Affects Version/s: 3.1
Fix Version/s: None
Component/s: Global search
This should probably be converted into an Epic and broken apart into pieces, some backportable, some not. But only HQ/Component leads are supposed to make Epics.
The problem we have found is that there are a few problems with the way indexing is currently implemented that results in indexing for large sites to be somewhat unstable - particularly the initial indexing.
Solr may sometimes partially crash, resulting in exceptions being thrown for all new documents we are trying to add - but it still connects, so we don't fail out completely. Moodle catches and ignores errors from Solr when adding a doc because sometimes it throws exceptions on individual documents (particularly files) because Solr can't process that file, not because of an overall problem.

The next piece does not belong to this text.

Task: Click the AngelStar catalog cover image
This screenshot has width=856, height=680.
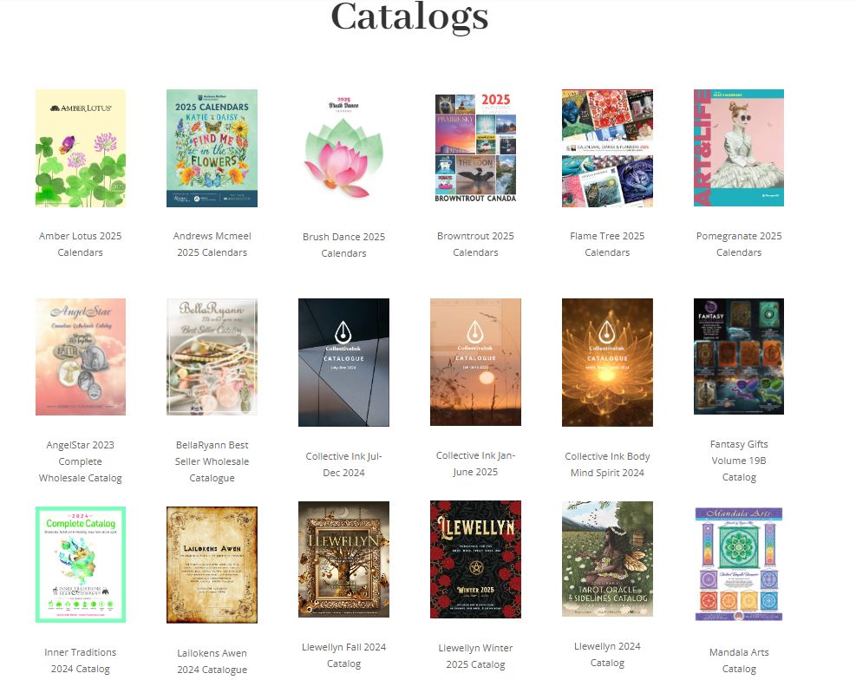Action: tap(81, 357)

This leads to a few problems:
- If Solr crashes part way through a particular search area, there is no choice but start the area all over again.
- Usually when a Solr crash occurs, the manager doesn't realize it, and marks the area as being correctly indexed. The only way to recover is to delete the area and reindex it.
- Moodle doesn't detect that the engine is broken until the very end of the area, if at all, this means we may waste a lot of time processing records that aren't getting recorded.
- It may be possible that it would be impossible to index particularly large search areas, if you can never tune it to succeed in one pass.
So this brings up to possible improvements, in no particular order:
- Solr needs to properly report back commit failure in area_index_complete().
- Try to differentiate which Solr exceptions are routine and which are indicate that we should stop indexing.
- One possibility here would be to count how many successive document failures we have had, and do an explicit commit to detect if Solr is up or down.
- Properly report back to the manager when a doc has failed to be added.
- Have the manager use the last successfully indexed document's modified time as the pickup point, instead of the the last index start time. The phpdocs imply this was the intent, but that is not what is actually coded.
- Have the manager commit and save in chunks - like call area_index_complete(); area_index_starting(); every 50,000 records or something. Update the time pointers each time area_index_complete() succeeds.
Most of these things (but I'm not sure about 100% of them) actually fix within the existing API definitions and descriptions, it's largely a matter of tweaking internal behaviors.